After having visited many conferences in academia PyConDE & PyData Berlin 2019 was my first conference as a full time data scientist. Coming from psychological sciences, I was a heavy R user and my passion for Python grew only recently. I was more than exicted to see and hear what the community is currently up to, what trends there will be to come and what new ideas people were up to.
Deployment of ML Models
As data science grows more mature, people care about building tools that are robust rather than innovative. Thus, deployment of ml models was also a main topic at the conference. Besides some intros to Apache Airflow and a “deployment oriented mindset” one of the most interesting new frameworks was kedro. Kedro was only recently open-sourced by quantum black, a mckinsey spinn-off, and was supposedly internally used for some years. While the tool itself does nothing brandnew - it combines functionalities such as cookiecutter for project templating, pipeline operators for operation chaning and config files for defining datasets, logging and credentials - it unifies all these functionalities within a single framework. It also promises compadibility with a range of different frameworks and data types, ranging from cloud environments to excel sheets. Definitly something to try out.
Automated feature engineering
If data scientists can automate the workflow of whole marketing departments, why not also automate the workflow of a data scientist? Whenever i come across this frightening but intriguing topic I am kind of satisfied and relieved that this is not really feasibile, yet. At PyConDE & PyData Berlin 2019 two talks adressed this topic. Franziska Horn presented an interesting approach on automated feature engineering for linear regression, called autofeat, where she iteratively applies a range of typical feature transformations on the feature matrix and lasso regression to identify relevant features. The bigger goal of the approach was to transform a complex nonlinear prediction task into a linear space and thus retaining a simple regression model with the benefit of model interpretability. While an informed audience of statisticians may appreciate this, it could be hard to explain your stakeholder a three-way interaction of log transformed features. The next talk compared three different frameworks for feature engineering automation tpot (a skicit learn oriented full ml automation framework), featuretools (specialized for handling feature engineering with relational databases) and tsfresh (designed for time series feature engineering). Take home result here was that all three automation workflows needed a considerate amount of time for configuration and most promising features they yielded were also the most obvious ones that could have been conceptually derived, they may however be helpful when exploring new problems and helping the data scientist in the initial r&d phase of a new problem.
Deep Data Scientist
Are you a data scientist? If yes, now you call easily call yourself a deep data scientist. Not sure, if that is equivalent to a 10x engineer, but this title was definitely good for a pun. Reason for this title upgrade is a framework called scorch (sklearn + pytorch = skorch), which allows you to train pytorch models in a scikit learn way, and thus to simplify the workflow of training neural nets, eg making use of transformation pipelines and model stacking. Sure there are many cases where you don’t want to use this (i.e. when having a highly customized architecture), but it removes a lot of boilerplate code and provides an easy switch between “traditional” ml models and neural nets, without having to change much on your project architecture.

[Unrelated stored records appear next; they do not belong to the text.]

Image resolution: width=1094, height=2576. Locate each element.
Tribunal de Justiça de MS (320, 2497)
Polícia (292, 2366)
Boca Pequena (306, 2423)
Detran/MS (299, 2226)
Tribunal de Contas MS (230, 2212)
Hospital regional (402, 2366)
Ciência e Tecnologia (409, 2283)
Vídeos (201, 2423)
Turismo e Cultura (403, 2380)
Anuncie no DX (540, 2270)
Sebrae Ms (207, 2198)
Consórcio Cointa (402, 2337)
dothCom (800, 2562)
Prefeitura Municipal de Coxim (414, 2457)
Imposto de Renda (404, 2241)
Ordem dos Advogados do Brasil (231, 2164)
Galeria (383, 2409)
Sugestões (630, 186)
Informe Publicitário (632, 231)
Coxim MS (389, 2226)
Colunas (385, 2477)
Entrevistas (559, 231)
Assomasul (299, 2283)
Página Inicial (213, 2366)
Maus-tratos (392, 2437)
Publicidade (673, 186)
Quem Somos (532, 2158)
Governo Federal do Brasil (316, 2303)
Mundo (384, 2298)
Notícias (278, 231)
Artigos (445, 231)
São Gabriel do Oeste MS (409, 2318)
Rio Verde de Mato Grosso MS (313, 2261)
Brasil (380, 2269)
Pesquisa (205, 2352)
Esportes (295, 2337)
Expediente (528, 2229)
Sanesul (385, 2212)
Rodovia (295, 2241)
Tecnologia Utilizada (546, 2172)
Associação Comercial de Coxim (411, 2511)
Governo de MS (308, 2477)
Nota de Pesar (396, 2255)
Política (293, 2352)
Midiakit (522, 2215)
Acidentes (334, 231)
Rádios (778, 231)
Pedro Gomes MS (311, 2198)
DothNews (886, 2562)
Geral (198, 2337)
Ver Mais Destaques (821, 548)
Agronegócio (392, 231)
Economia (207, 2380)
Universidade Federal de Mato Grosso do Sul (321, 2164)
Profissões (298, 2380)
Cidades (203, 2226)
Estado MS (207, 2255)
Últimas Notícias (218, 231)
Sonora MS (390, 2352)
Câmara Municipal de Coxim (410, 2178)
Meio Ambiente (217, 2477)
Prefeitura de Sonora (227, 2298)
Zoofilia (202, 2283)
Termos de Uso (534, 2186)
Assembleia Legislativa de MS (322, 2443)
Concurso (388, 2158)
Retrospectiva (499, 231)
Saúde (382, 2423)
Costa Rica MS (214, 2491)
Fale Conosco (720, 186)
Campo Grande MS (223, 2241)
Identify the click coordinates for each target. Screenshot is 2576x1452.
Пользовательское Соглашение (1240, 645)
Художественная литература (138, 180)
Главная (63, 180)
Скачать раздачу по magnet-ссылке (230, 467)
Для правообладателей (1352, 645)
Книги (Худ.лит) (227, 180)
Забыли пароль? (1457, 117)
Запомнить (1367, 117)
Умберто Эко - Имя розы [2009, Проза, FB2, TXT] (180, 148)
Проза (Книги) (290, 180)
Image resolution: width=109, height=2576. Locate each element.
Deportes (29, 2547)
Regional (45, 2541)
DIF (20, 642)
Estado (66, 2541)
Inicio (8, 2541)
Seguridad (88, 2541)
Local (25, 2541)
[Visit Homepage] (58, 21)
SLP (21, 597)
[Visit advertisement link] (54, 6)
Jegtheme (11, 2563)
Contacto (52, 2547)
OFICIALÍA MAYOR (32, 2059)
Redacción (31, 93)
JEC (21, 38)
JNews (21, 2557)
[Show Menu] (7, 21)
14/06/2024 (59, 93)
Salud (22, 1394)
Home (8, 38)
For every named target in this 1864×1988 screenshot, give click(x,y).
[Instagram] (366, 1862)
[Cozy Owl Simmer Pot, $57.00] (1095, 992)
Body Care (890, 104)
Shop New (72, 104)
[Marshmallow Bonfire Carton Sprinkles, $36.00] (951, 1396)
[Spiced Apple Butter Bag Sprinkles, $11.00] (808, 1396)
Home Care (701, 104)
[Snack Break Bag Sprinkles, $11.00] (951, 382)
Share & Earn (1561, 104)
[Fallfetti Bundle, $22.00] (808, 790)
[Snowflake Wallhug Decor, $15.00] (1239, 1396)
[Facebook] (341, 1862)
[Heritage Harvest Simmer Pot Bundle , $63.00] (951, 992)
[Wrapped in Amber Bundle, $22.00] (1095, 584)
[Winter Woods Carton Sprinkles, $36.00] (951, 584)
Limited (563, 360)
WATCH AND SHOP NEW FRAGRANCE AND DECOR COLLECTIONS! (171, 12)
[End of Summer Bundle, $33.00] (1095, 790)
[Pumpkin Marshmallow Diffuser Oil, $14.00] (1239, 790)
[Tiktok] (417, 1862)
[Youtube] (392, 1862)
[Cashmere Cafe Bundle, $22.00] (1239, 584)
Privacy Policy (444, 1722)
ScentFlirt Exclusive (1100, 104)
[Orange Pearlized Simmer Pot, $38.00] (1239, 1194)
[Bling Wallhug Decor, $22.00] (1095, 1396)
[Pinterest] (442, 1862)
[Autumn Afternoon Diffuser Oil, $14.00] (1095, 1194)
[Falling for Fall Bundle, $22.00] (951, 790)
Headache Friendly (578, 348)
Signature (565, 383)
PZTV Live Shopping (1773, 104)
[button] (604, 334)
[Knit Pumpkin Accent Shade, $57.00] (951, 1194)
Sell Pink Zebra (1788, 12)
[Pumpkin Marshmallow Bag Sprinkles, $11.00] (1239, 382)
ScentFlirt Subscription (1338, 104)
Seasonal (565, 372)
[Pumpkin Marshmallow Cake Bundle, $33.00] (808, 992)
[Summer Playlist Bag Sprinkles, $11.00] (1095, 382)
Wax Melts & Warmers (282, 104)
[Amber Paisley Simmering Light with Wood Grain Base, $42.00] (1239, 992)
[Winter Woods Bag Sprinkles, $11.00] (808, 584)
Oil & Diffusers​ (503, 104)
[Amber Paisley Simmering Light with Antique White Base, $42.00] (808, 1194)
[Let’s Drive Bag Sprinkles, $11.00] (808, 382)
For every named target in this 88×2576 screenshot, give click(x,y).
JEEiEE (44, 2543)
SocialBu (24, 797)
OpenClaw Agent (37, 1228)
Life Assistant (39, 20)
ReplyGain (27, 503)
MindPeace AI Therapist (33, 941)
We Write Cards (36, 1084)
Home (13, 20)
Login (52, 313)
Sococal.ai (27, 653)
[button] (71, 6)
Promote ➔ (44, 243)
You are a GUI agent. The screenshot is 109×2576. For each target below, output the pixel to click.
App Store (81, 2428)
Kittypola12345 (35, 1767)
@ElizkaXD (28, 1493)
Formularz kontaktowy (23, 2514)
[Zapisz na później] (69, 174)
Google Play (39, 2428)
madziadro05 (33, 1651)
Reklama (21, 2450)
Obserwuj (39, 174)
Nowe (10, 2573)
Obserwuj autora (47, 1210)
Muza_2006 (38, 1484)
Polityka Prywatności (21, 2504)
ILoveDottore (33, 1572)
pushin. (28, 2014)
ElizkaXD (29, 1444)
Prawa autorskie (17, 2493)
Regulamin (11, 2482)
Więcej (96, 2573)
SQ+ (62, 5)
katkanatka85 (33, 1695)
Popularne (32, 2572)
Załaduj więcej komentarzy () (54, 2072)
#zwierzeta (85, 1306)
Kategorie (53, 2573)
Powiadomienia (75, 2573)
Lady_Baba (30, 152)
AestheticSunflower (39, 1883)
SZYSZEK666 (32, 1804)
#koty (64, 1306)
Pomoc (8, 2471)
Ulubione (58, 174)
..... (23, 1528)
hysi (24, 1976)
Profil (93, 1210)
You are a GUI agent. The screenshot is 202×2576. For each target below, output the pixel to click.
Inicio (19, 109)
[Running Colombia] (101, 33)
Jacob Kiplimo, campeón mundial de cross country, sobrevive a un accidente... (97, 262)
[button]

Above all, I was impressed by seeing so many people contributing to open source software and help maintaining all the wonderful tools we love and use everyday. People like Python core developer Mariatta who shared her experiences of hard it is to make small infrastructural changes - moving the issue tracker from Mecurial to GitHub - in an open source community project. There are many more to mention that do so much for the python open source community (i.e. Peter Wang from Anaconda, Adrin Jalali contributor of scikit learn or the NumFOCUS team) who were each individually sharing their perspectives on current development in python ml and data science.
I guess there is a lot more that I did not mention but these were some of my personal highlights (check out the full program here if you are interested) and I am most certain that I will come back another time in 2020.